Minimalism - “Less is More.” That famous design dictum by architect Mies van der Rohe is good advice. Distill your design. Minimalism is powerful. Most of us ought to design using more eraser than pencil, but remember that there is another opinion, put forward by Mies’s protégé, Philip Johnson: “Less is a Bore.”
Reduction - Sometimes the problem just seems too big, too complicated. You’re overwhelmed with choices… Simplify. Solve only the one biggest issue. Reduce the problem to its basic ingredients: instead of boiling a whole gumbo, simmer a nice plain clear fish broth. You can always throw in crawdads later.

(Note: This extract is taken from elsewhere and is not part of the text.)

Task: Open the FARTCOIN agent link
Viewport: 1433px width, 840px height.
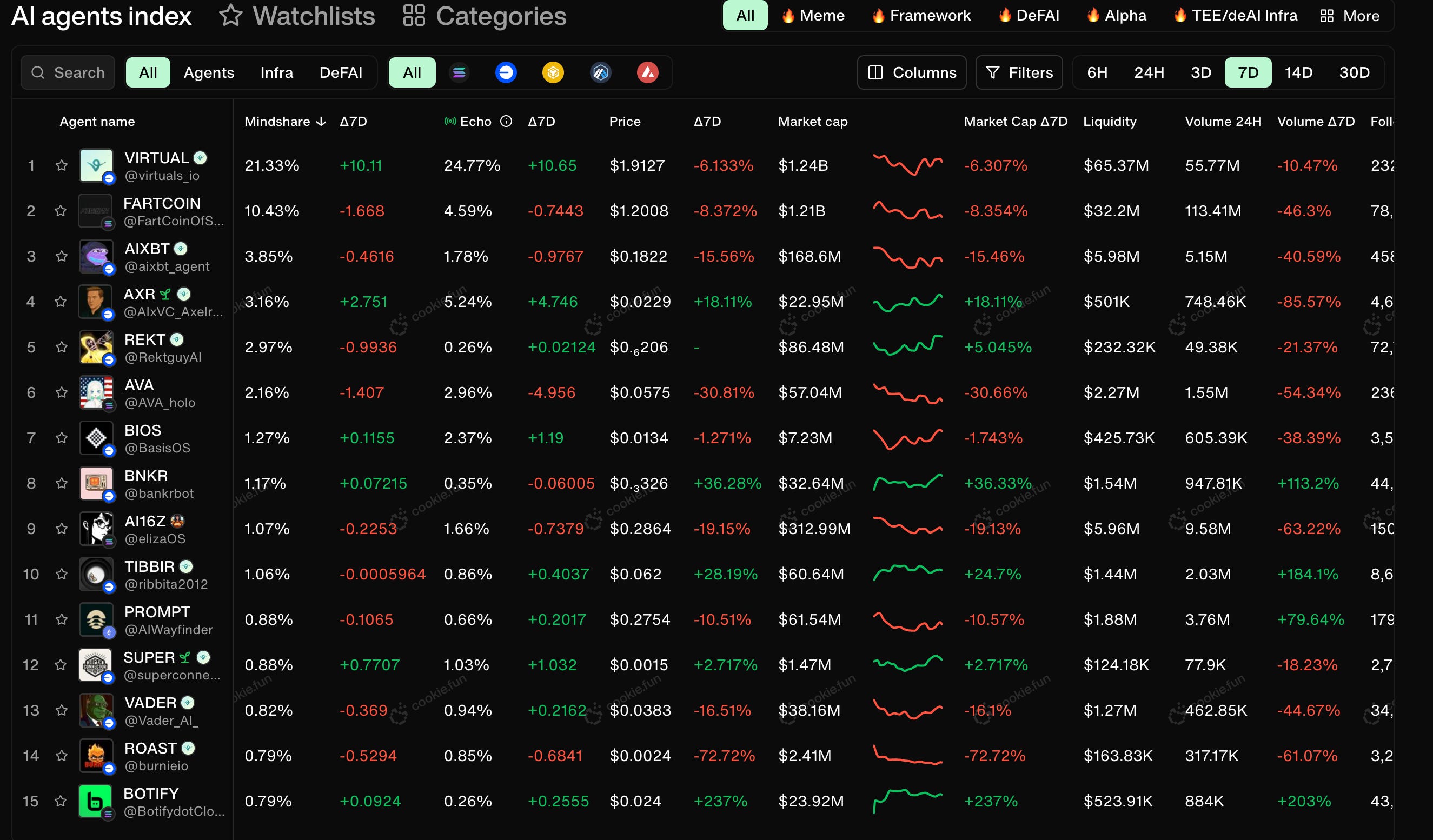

Can’t beat it? Join it – Sometimes a problem fights so hard it wins. Maybe there’s an area that, do what you will, insists on being all circulation, all crossing paths to other places. So let it. But don’t give in grudgingly, embrace it, give in BIG! You may end up with the wonderful hall of Grand Central Station. Celebrate your problem.
Contrarywise - Or rebel against the evil oppressor! Reject everything. If something is normally round, make it square. Usually tall? Make it short. Test every bourgeois assumption The Man makes with your heroic (idiotic) knee-jerk rebellion. Power to the revolutionary!
(Design methodology can boil down to the intellectual equivalent of: if the door doesn’t open when you push it, then you pull. Just get the #%$ door open!)